"Succede che il mondo si sgretola e non sai se ti sgretolerai con lui o cambierai tutto per rimanere intero. Il modo di parlare, il modo di vestire, la musica che ascolti, i pensieri, le azioni, le certezze, le paure. Tutto o niente. Perché sei finito insieme al tuo mondo e l'unico che può sopravvivere è un altro con la tua stessa faccia."
Com’era la vita quando avevate 8 anni?
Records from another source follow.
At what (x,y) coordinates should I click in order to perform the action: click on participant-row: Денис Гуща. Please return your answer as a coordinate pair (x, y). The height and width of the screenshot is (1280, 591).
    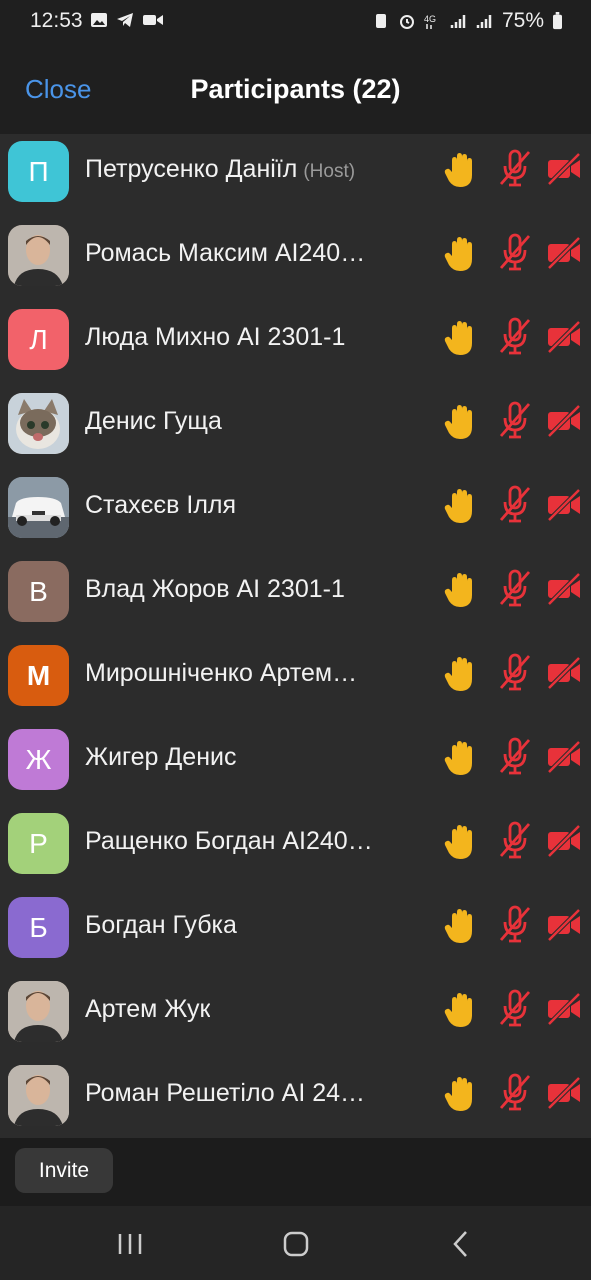
    Looking at the image, I should click on (296, 428).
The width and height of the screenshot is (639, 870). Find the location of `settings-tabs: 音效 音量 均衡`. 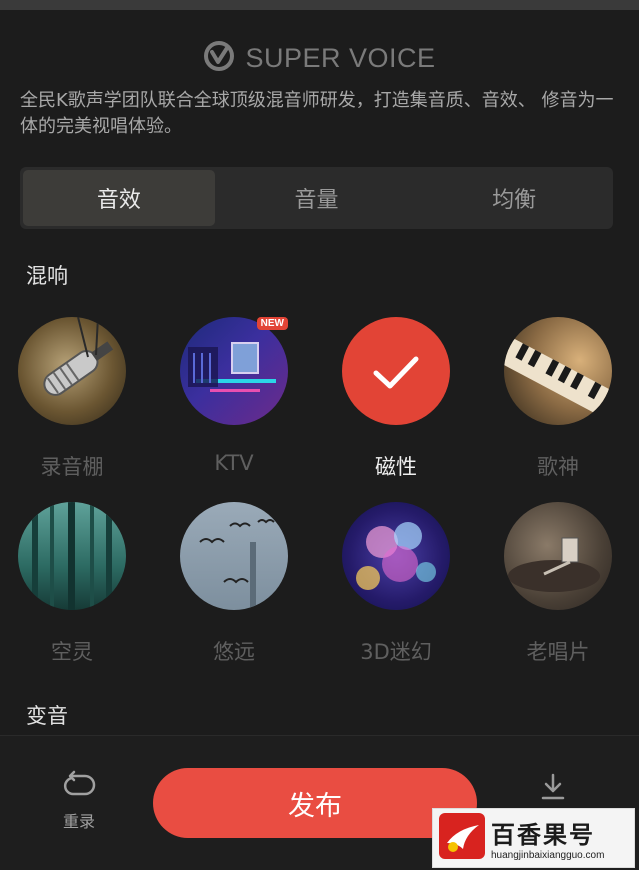

settings-tabs: 音效 音量 均衡 is located at coordinates (316, 198).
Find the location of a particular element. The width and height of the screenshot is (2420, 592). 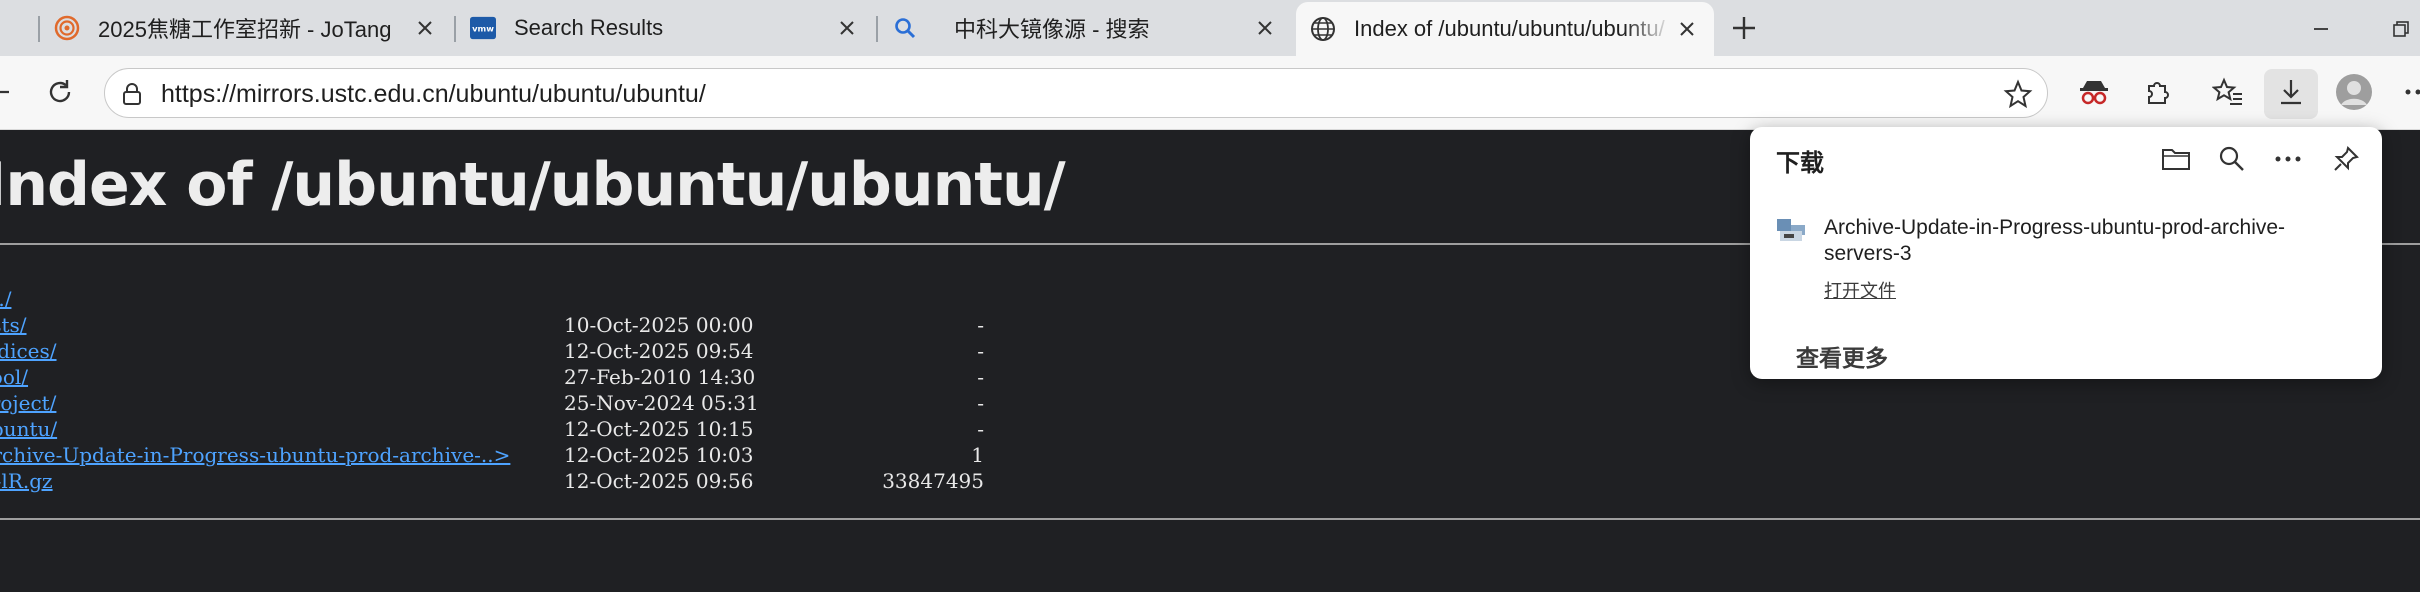

file-size: 1 is located at coordinates (978, 455).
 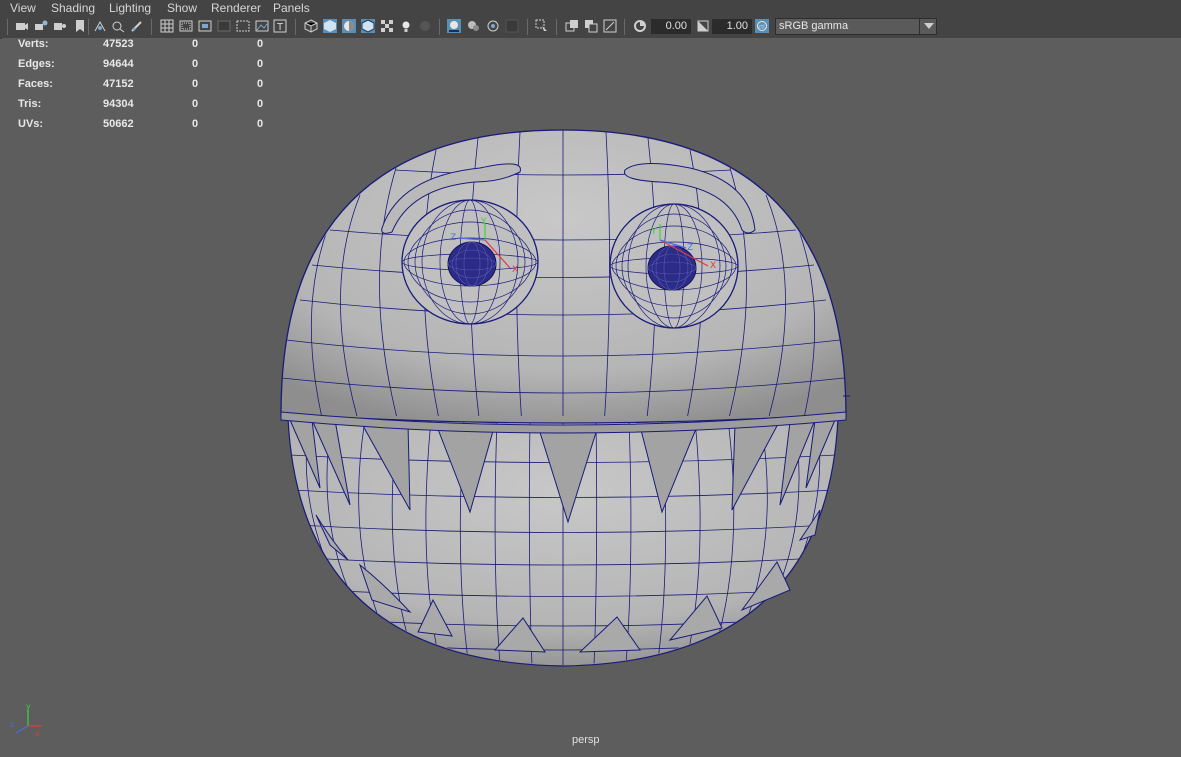 I want to click on hud-total: 47152, so click(x=118, y=84).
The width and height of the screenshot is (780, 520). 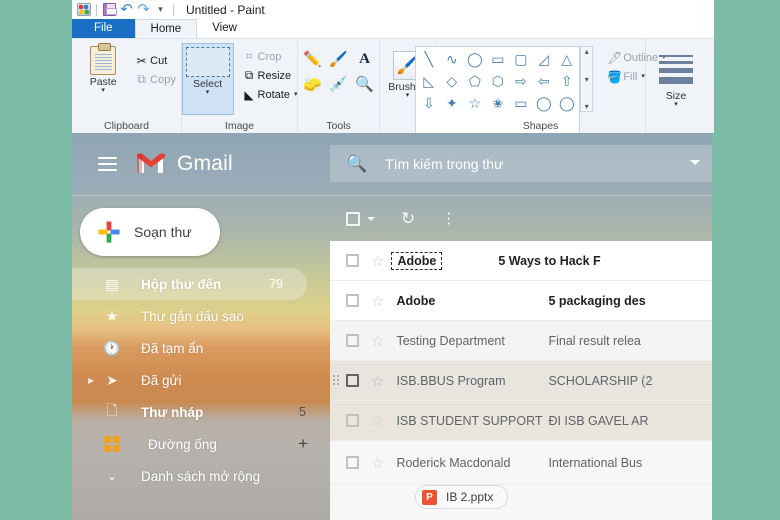 What do you see at coordinates (587, 106) in the screenshot?
I see `shapes-expand-icon: ▾` at bounding box center [587, 106].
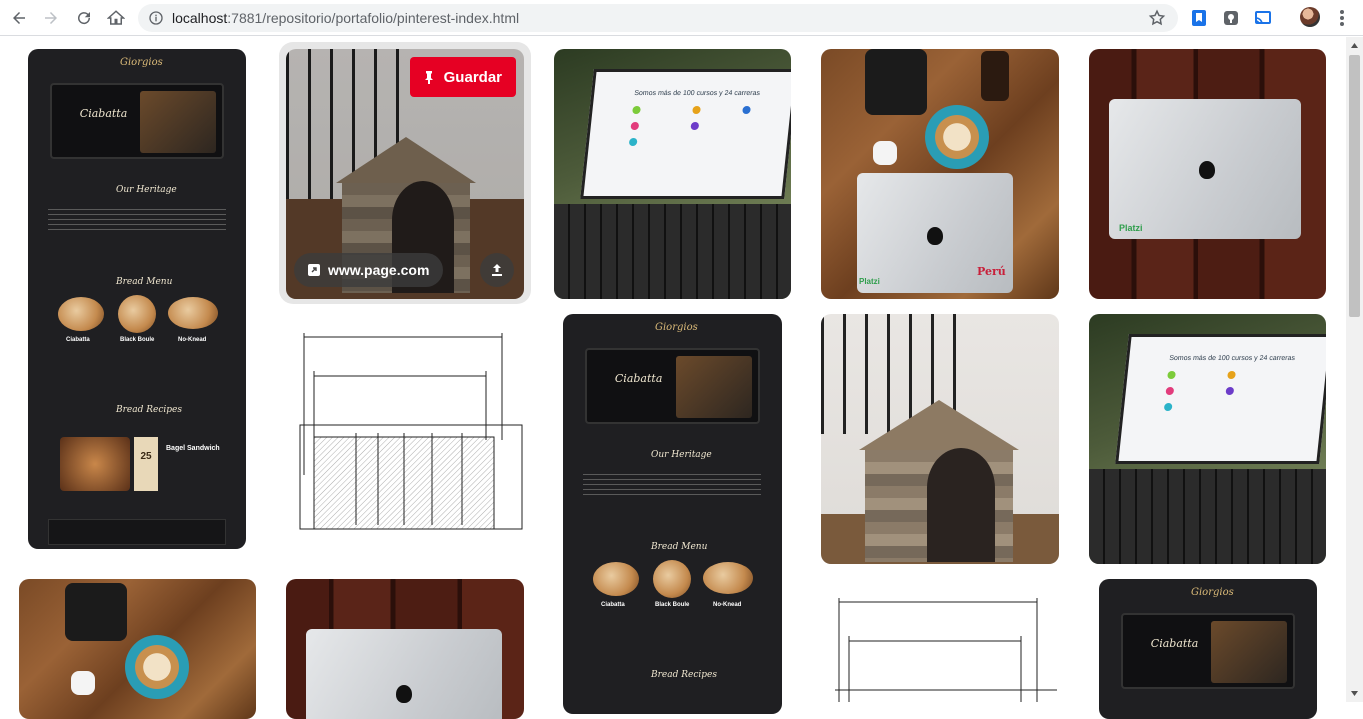  Describe the element at coordinates (1310, 17) in the screenshot. I see `profile-avatar` at that location.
Io me lo ricordo a malapena mentre il vecchio protagonista di “La carne” se lo ricorda bene, di quando lui aveva 8 anni, e lo ricorda al lettore ad ogni pagina perché è poco dopo quel momento che il mondo si è, in qualche modo, arrestato.
Ora di anni ne ha ottanta, la visita giornaliera di Monica che lo va a lavare e vestire, un nipote che non è un nipote e la certezza che il mondo fuori dalla sua finestra non è quello di quando aveva 8 anni.
Da 70 anni infatti la gente, senza un motivo conosciuto, ha iniziato ad “ammalarsi” trasformandosi in una sorta di zombie (no, non quelli barcollanti dei film di Romero), persone “non morte” che passano il tempo in coda al deposito comunale per ricevere la loro dose di carne. Perché dal momento che ti trasformi non esiste più nulla se non una fame costante… di carne.
Dall’inizio dell’epidemia, se così la vogliamo chiamare, il mondo non si è più rinnovato, la Tv continua a mandare gli stessi spettacoli e gli unici cinema rimasti aperti sono quelli porno, nei quali si può fumare, motivo per cui il protagonista ci passa tutti i pomeriggi.
E poi c’è Tancredi, protagonista di una seconda storia che scorre parallela alla prima e con la quale si alterna, capitolo dopo capitolo, in maniera fluida ed equilibrata fino a fondersi in un finale davvero notevole.
“La carne” di Cristò è un libro difficile da catalogare, si potrebbe definire “horror” e mai avrei pensato di leggere, oggi, un libro di zombie ma, forse grazie alla mia formazione adolescenziale a suon di King e Lovecraft, non solo l’ho letto ma l’ho davvero amato e ringrazio la NEO (è loro la ripubblicazione del titolo, in uscita il 19 novembre) che me lo ha proposto con una mail che ne esaltava le doti e che potrei prendere e incollare in questo post perché ne condivido ogni parola anche se cercherò di usare le mie, di parole. Del resto, cos’ho un blog a fare?
Come dicevo, questo romanzo fatica a incastrarsi in un genere, avessi una libreria non saprei su quale scaffale posizionarlo e questa è una delle cose che trovo più interessanti.
L’horror c’è, e un paio di scene lo sono davvero, fidatevi, ma quello che ti rimane addosso dopo la lettura non è la parte più inquietante o estrema ma quel senso di realtà che invece racchiude. Racconta un mondo distopico dominato dalla rassegnazione, dall’apatia, dall’accettazione di un’estinzione quasi inevitabile. Una situazione irreale ma che è inevitabile immaginare o paragonare alla nostra realtà, leggerla come una metafora della società attuale. Una società composta da vivi che hanno smesso di vivere davvero e di morti destinati a non morire.
"Adesso tutti sanno che non ci sono spiegazioni quasi per nulla.
Le cose vanno accettate per quello che sono.
Però non si tratta di fede.
E' disinteresse piuttosto."
La storia, originale e intensa è narrata con una prosa decisa e tagliente e il risultato è un libro enigmatico e potente che non lascia certo indifferenti.